Cette acmé prolongée du récit permet au trio d’acteurs de hisser encore plus haut leur finesse et leur puissance de jeu – Pesci à contre-emploi (comme un symbole du film tout entier), De Niro évidemment (omniprésent d’un bout à l’autre, et royal), mais mon cœur penche en faveur de Pacino/Hoffa, particulièrement dans ses derniers moments. La franchise et la confiance qu’il exprime par ses gestes, son regard, rendent la séquence si déchirante, le personnage si vulnérable1, que cela nous pousse à espérer de tout notre être le réaiguillage de l’histoire évoqué plus haut. Mais non. Hoffa retournera à la poussière. L’élimination de sa dépouille sera traitée par Scorsese avec le même soin funèbre qu’un peu plus tard le détail des préparatifs par Sheeran de ses propres obsèques. Plus The Irishman s’avance dans son dernier acte et plus la tombe en devient ainsi un motif majeur, en phase avec sa nature de vanité, comme genre pictural – tout ce que nous faisons et ce que nous sommes est voué à s’effacer, seul Dieu (s’il existe) nous jugera.

Postface : il faudrait encore évoquer les destins voisins de Frank Sheeran et Teddy Daniels, le héros de Shutter Island. Tous deux sont des vétérans de la Seconde Guerre Mondiale, les seules manifestations de ce conflit dans l’œuvre de Scorsese – qui s’avèrent cauchemardesques. Frank autant que Teddy finissent leur vie internés, acceptant de mourir là car ayant vécu trop longtemps avec les répercussions de cette expérience militaire qui les a façonnés, et a contribué à leur faire commettre l’irréparable qui a fait basculer leur existence – en partie à cause de leur sens de l’obéissance et du devoir de soldat, qui s’est retourné contre eux. L’acte de tuer est ainsi devenu pour eux ordinaire et décontextualisé au cours de la guerre, ouvrant la voie aux meurtres qu’ils commettront plus tard, amenant de manière aliénante la mort dans leur vie (la réplique « bones in a box » dans Shutter Island, qui raccorde avec l’image de la crémation de Hoffa dans The Irishman).
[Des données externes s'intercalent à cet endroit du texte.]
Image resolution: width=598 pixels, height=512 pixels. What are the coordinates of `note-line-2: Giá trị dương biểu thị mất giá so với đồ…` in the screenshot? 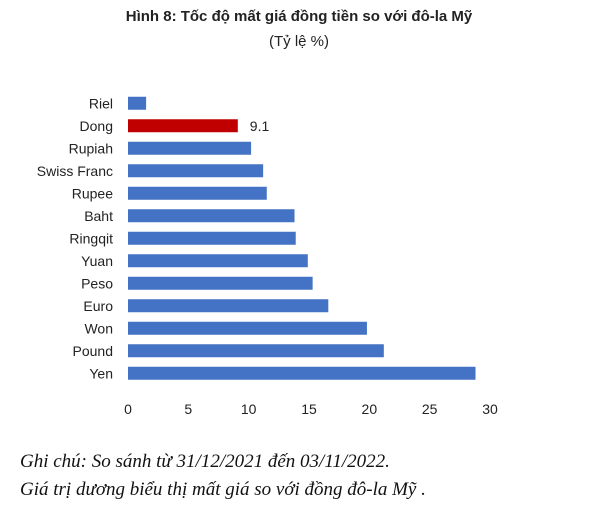 It's located at (223, 490).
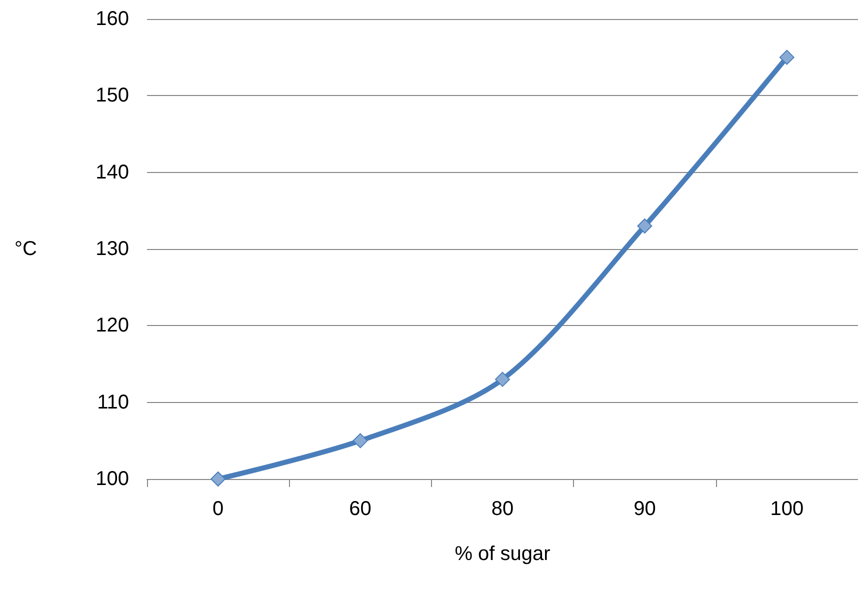 The height and width of the screenshot is (592, 866). What do you see at coordinates (112, 249) in the screenshot?
I see `y-tick-label: 130` at bounding box center [112, 249].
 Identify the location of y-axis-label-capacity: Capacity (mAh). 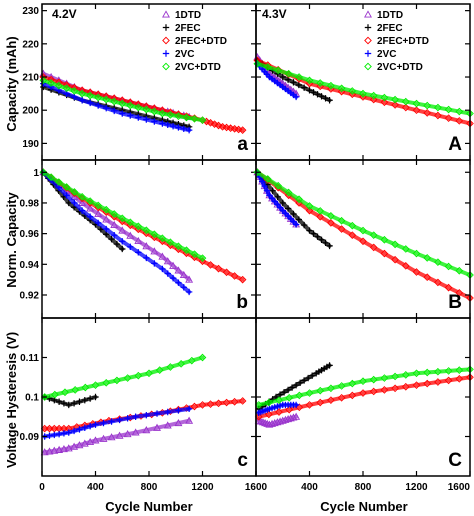
(12, 84).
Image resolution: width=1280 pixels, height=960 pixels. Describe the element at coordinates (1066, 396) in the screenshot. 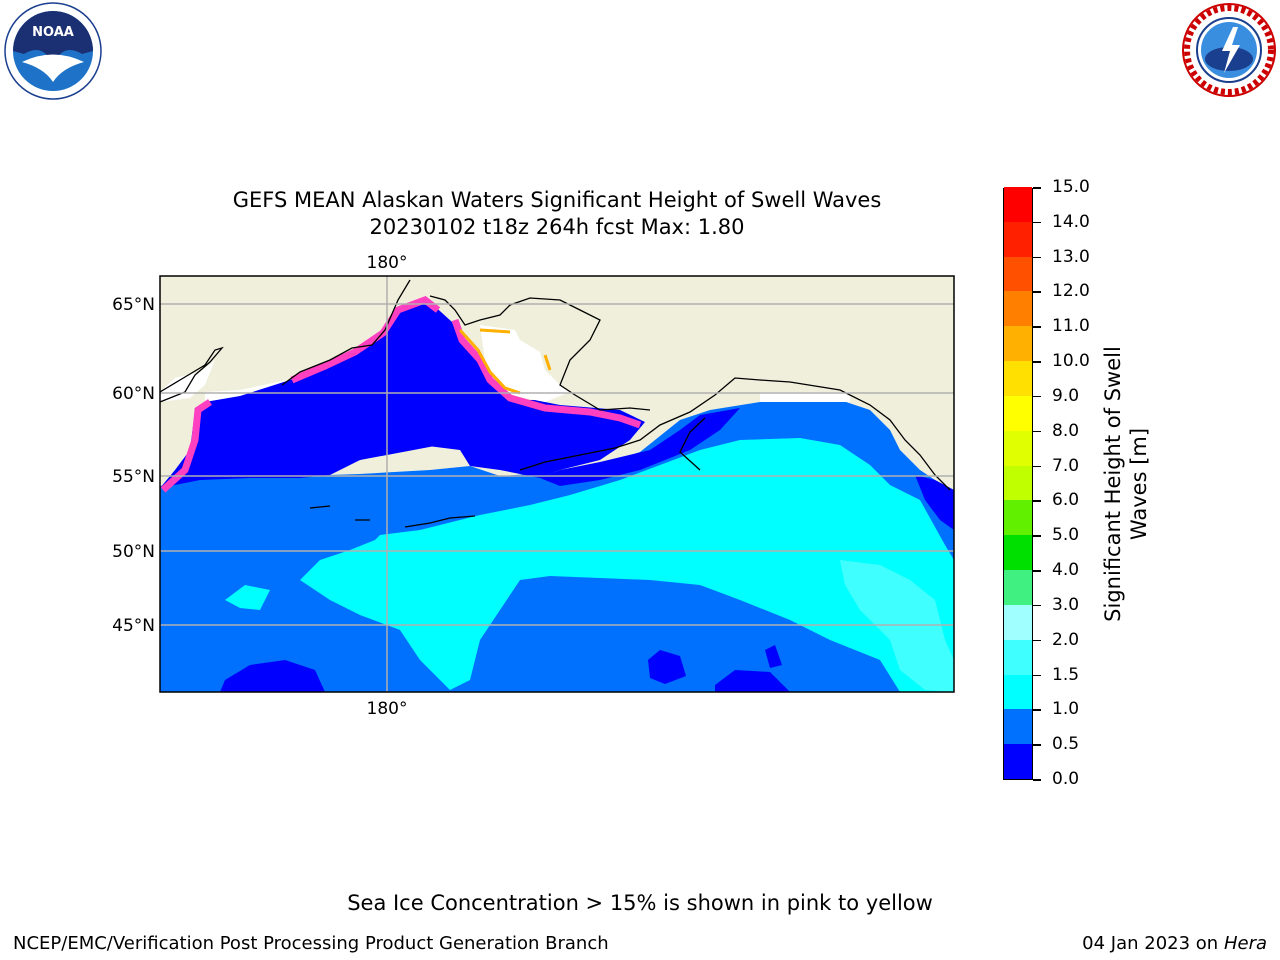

THE IRISHMAN (États-Unis, 2019), un film de Martin Scorsese, avec Robert De Niro, Al Pacino, Joe Pesci, Anna Paquin, Harvey Keitel. Durée : 209 minutes. Diffusion sur Netflix à partir du 27 novembre 2019.

1 De plus, l’amitié existant de longue date dans la vraie vie entre Pacino et De Niro, exprimée dans cette interview (en particulier par cette phrase : « It’s just nice to know that he’s there »), se transmet alors sans filtre aux personnages qu’ils interprètent, ce qui rend la trahison de l’un par l’autre encore plus poignante.